> **PROVIDED RECORDS**
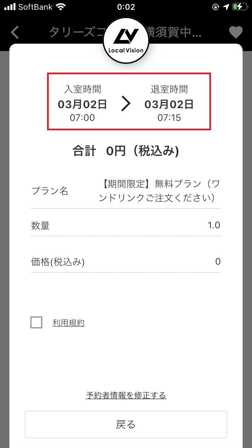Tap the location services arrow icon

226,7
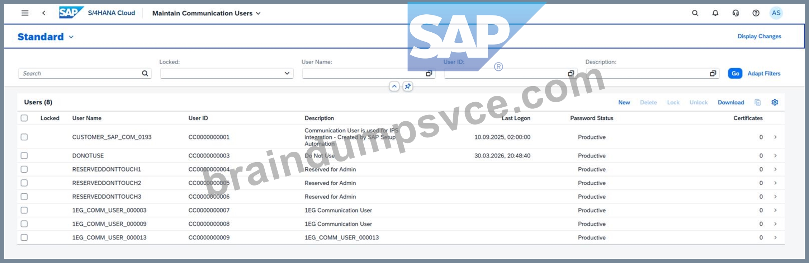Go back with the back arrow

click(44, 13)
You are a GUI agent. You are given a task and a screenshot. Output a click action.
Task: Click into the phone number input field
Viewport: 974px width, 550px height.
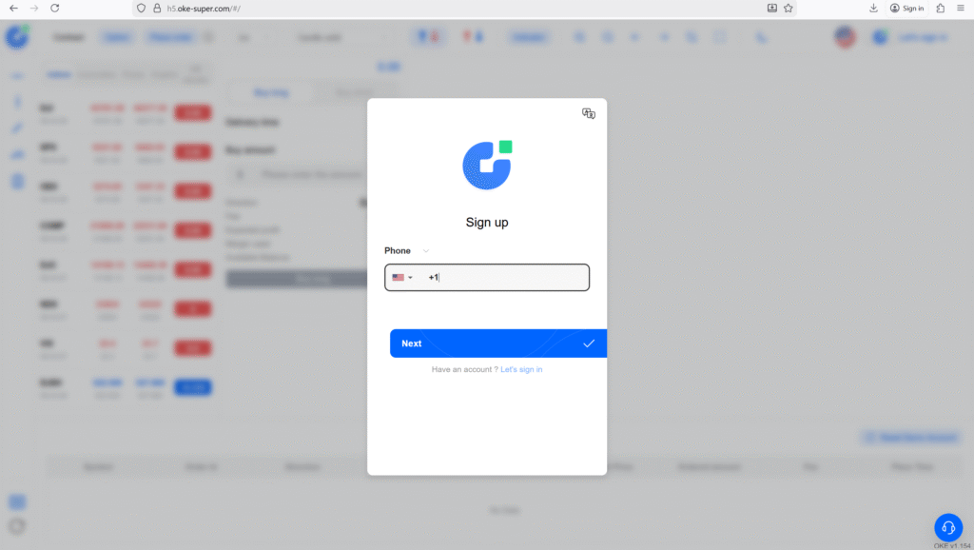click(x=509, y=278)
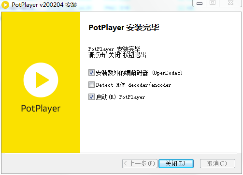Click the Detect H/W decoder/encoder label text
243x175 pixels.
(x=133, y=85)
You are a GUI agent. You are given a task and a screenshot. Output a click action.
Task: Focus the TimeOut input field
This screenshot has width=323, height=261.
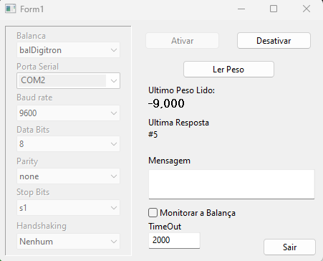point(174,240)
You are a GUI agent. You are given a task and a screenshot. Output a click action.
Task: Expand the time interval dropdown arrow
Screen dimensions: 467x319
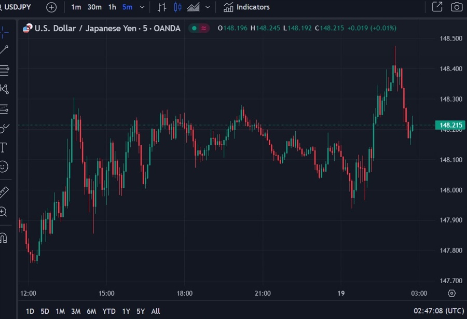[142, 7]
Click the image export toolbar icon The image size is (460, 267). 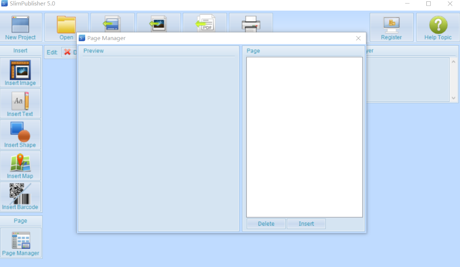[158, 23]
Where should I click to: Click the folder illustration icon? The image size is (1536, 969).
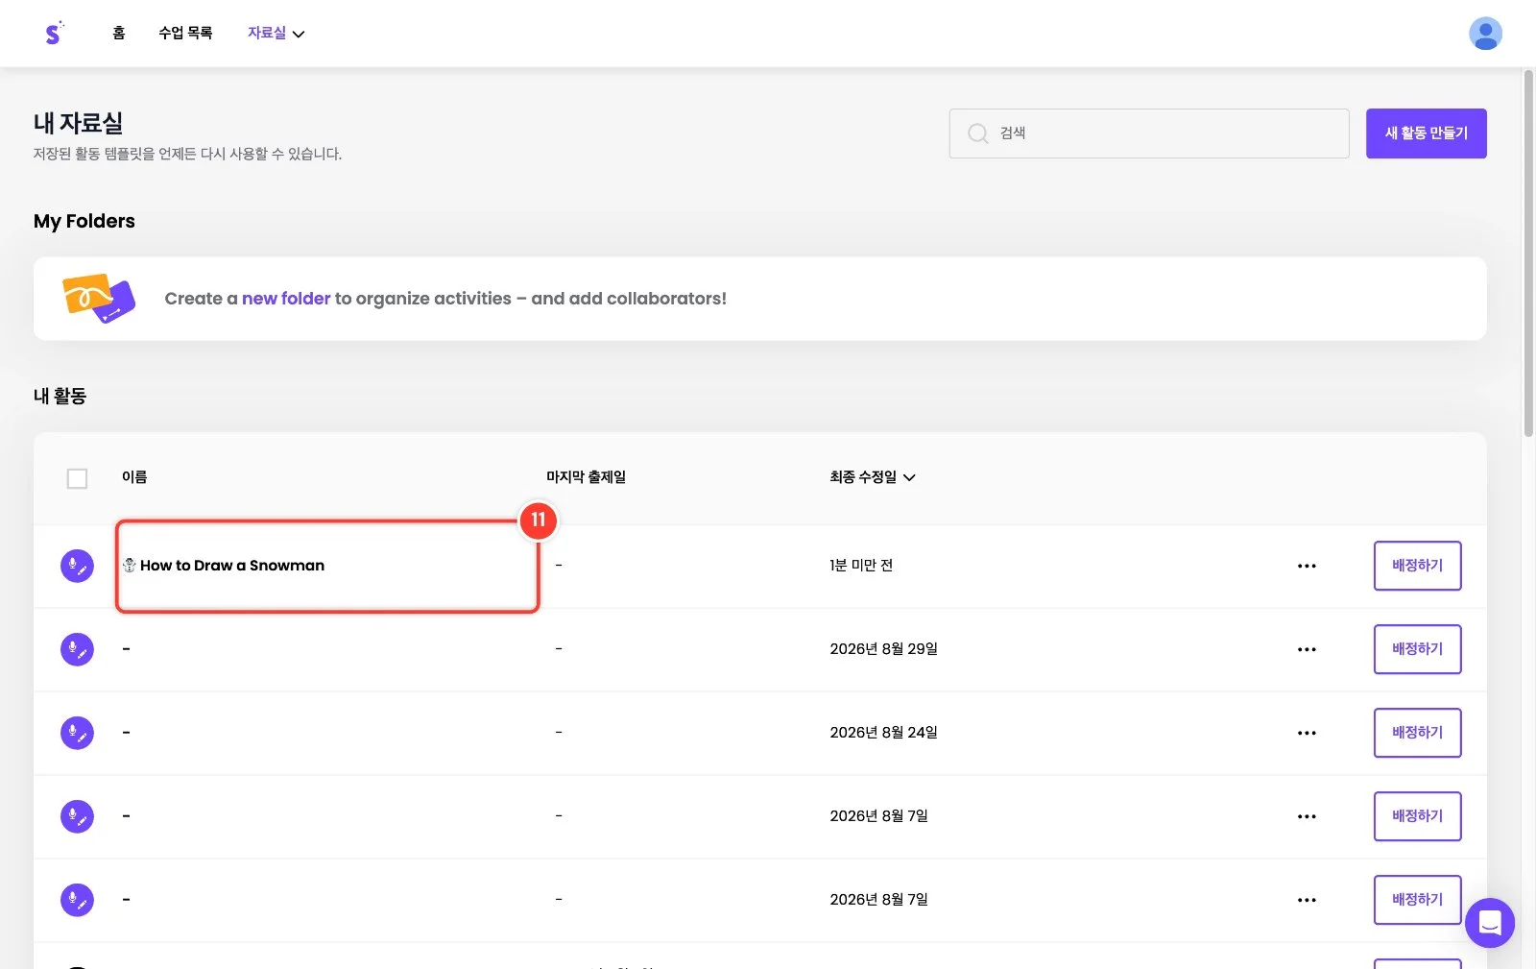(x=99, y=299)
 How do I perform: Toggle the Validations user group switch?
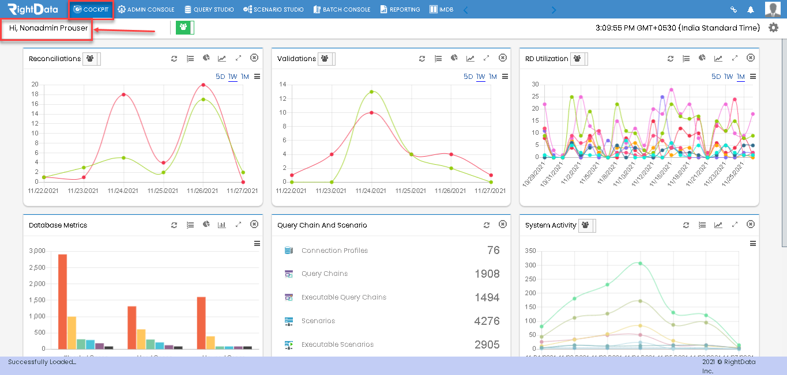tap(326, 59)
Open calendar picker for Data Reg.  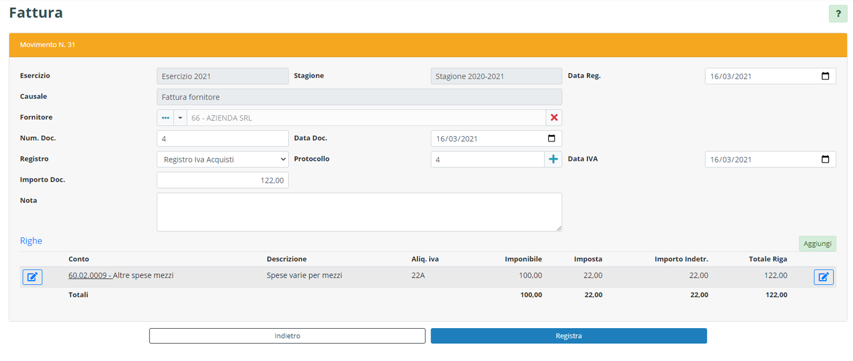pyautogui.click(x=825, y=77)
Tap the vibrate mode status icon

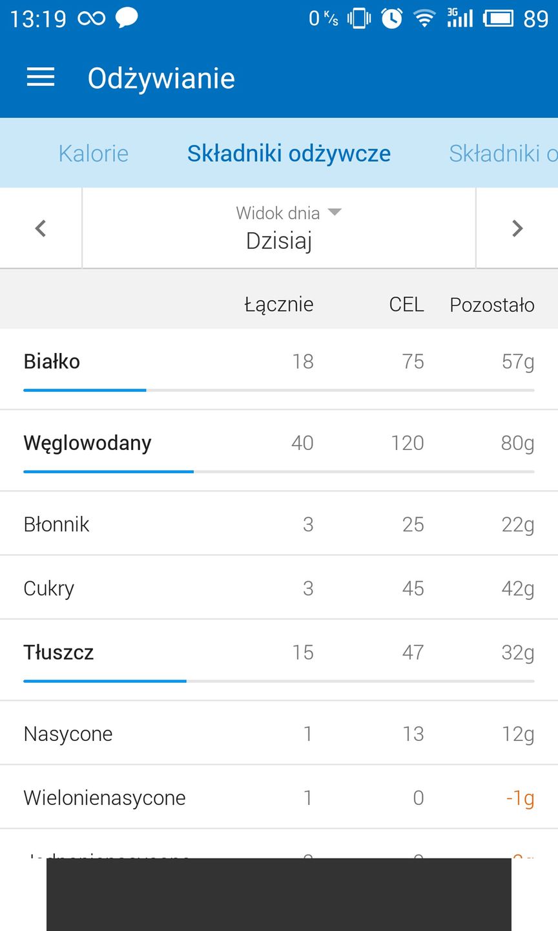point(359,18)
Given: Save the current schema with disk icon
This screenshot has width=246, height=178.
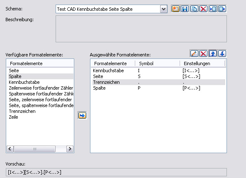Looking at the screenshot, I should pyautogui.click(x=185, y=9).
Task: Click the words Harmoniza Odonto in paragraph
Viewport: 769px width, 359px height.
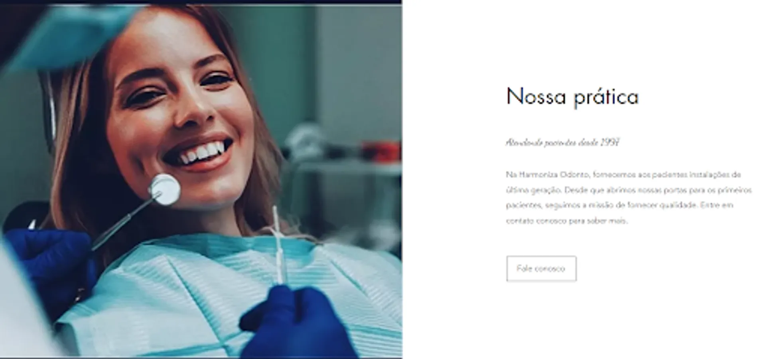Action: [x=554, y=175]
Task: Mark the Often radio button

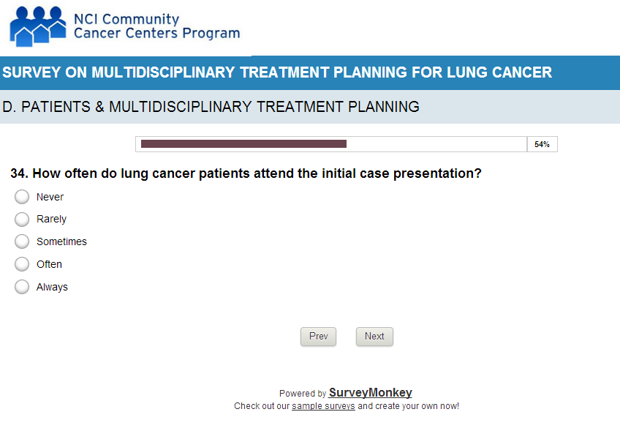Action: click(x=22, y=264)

> **WORK INSTRUCTION**
All lines above that include the word "input" should be located and copied.

> **PROBLEM SOLUTION**
Task: Click into the phone number input field
Task: Focus the TimeOut input field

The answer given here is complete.